Brett Pope may or may not be for getting rid of the tax. He won’t say. But the director of electric vehicles at Volvo Trucks North America thinks waiving the tax on purchases of the VNR Electric regional hauler would help bring it closer to price parity with diesel models of the truck. Volvo is taking orders and will begin regular production of the VNR Electric in 2021 in Virginia.
Lessons on affordability, sufficient public charging and other issues addressed in the ongoing Volvo LIGHTS (Low Impact Green Heavy Transport Solutions) program are still being learned. Pope discussed the state of battery-powered electric trucking in a FreightWaves Q&A. Here is a transcript of the conversation edited for length and clarity.
What is your assessment of the Volvo LIGHTS program?
I would say with the partnerships we’ve developed, we’ve clearly learned we need close collaboration. It takes a little more time than we anticipated in general. And of course we ran into everything this year. You had COVID come along, the restrictions in California, wildfires. We’ve had a bit of everything. Probably the biggest lesson is the charging infrastructure can be complex. You need to start early. The more preparation you can do, the easier it will go.
How much are you counting on the Biden Administration to help push electric trucks?
If you look at what’s happening in the industry now, most of the incentives and programs are at the state and local levels. So I would expect certain states that are driving it for their sustainability reasons, and in EPA attainment areas such as California, they’ll continue as much as they can to drive it from a regulatory standpoint. We certainly support a federal program to help transition to zero-emission products.
How long will incentives be needed to sell electric trucks?
I think there will be a tipping point. If you look at California where they have the LCFS (Low Carbon Fuel Standard) program, that allows some opportunities to help offset some of that cost. Certain regions may reach a tipping point faster on certain applications and duty cycles. But until the industry is able to get past the TCO (total cost of ownership) picture, you’re not going to get widespread adoption.
What plans does Volvo have to help grow public charging?
I think you’ll see over the next couple of years that we’ll actively seek to participate in programs and partnerships that will help to establish more public charging. We worked together with our dealerships to make sure they can provide the necessary charging and uptime and support of the product.

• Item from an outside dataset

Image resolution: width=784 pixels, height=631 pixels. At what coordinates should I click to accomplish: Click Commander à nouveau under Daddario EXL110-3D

That’s the approach we’ll take when we go to the market, so we cover it from the factory end to the dealership.
How do you see fuel cells becoming part of Volvo’s electrification strategy?
We know one solution doesn’t fit everybody. Certainly, within electrification, hydrogen is there. The good news is, we’ve created the electric driveline. A hydrogen fuel cell could be used to create electricity. It would be easier to add that as a range extender to build up the longer-distance route.

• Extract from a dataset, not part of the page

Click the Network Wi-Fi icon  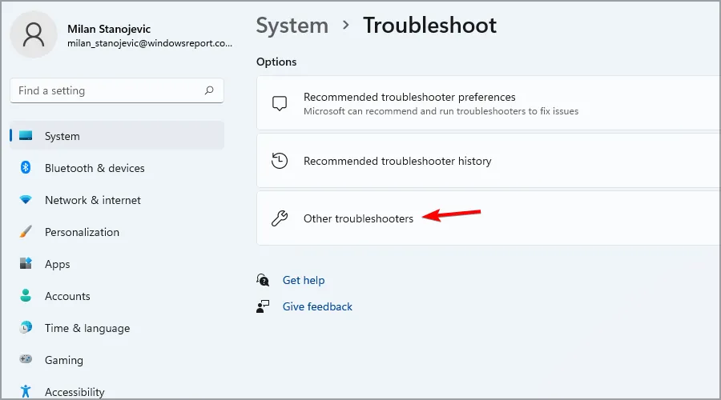[26, 200]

Where do hybrids like Hyliion’s approach fit?
In general, more companies are focused on electromobility. That’s a good thing for everybody. From a Class 8 hybrid truck, we’ve gone straight to battery electric. That, to me, is the more favored position.

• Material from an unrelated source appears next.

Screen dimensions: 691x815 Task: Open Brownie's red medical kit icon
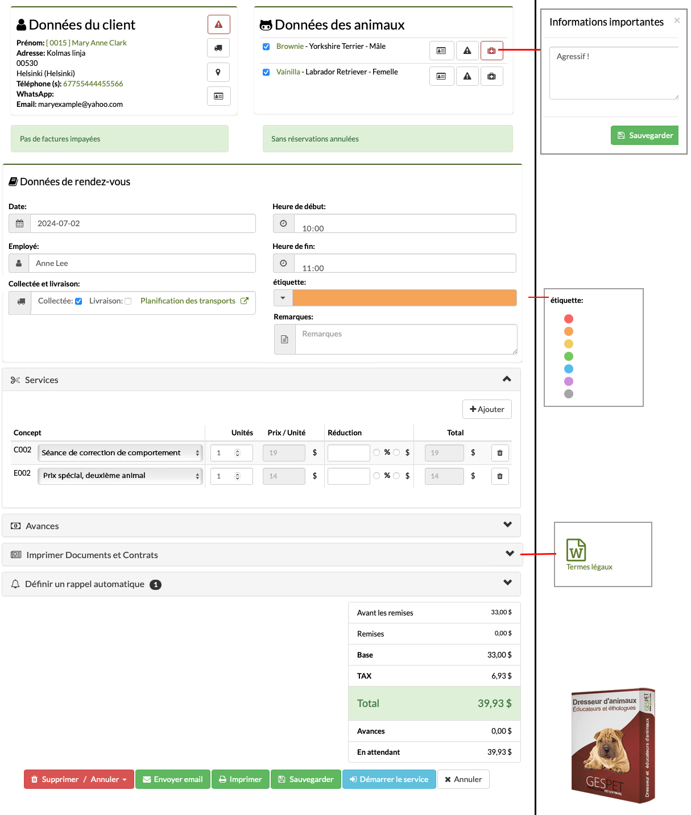point(492,51)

How does Volvo leverage customer desires for sustainability?
We’re seeing customers driving the industry with their goals for sustainability. Companies are moving towards the Paris Accord or the science-based type of sustainability goals. We’re able to push and be a little bit more aggressive in bringing this [VNR Electric] to market to try to help start addressing that. It’s a long journey to reach those types of targets.
Is Volvo looking at charging as a service or other all-in approaches with the VNR Electric?
We’re trying to be very agile with the customers. Solutions can include charging and charging infrastructure. Depending on what the customer’s needs are or where their starting point may be, we’re a bit agnostic with the charging supplier. We have relationships with multiple suppliers and we can work with if they have a preferred vendor or if they need a recommendation; that’s fine.